The brain benefits by activating the reward centers when we give to others. Research has demonstrated when giving, the brain releases dopamine which is responsible for the feelings of euphoria. Additionally, it has been shown that the hormone oxytocin was released in study participants. This increases levels of trust and cooperation.
Isn't it wonderful to realize that the pleasure areas of the brain respond to not only what is good for ourselves but also to what is good for other people?!
To help develop this, following are some activities to do with your children that will also helps others:
One For You
Give the child the opportunity to have an item and give an item to someone else. For example:
Say, “Here is a book for you. Can you give the other book to (name of another child)?”
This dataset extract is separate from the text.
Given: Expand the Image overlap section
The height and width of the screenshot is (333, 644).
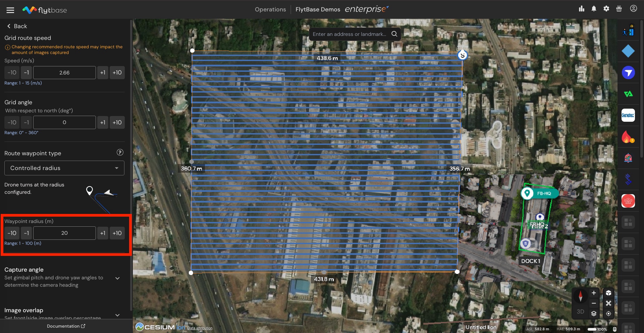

Note: Toddlers do share, but the brain isn’t ready to completely understand sharing at very young ages. At this age giving something to someone when they have the same thing will be the best way to practice.
Doing Nice Things Makes “Cents”
Provide a “giving jar” and a supply of pennies. Every time someone in the family does something nice or thoughtful for someone else, a penny can be added to the jar. At the end of the year use the money to donate to a cause you want to support or help.
Write or Draw for Someone
Set time aside regularly (once a week or once a month) to have your child write a letter or draw a picture to send to someone. This could be sent to a relative or friend, someone that is sick or hospitalized, a deployed military person, etc.
Celebration Give Away
At each holiday or birthday, give the child an extra gift to give away. Your child’s brain reward center will benefit most when involved in deciding who should receive the gift.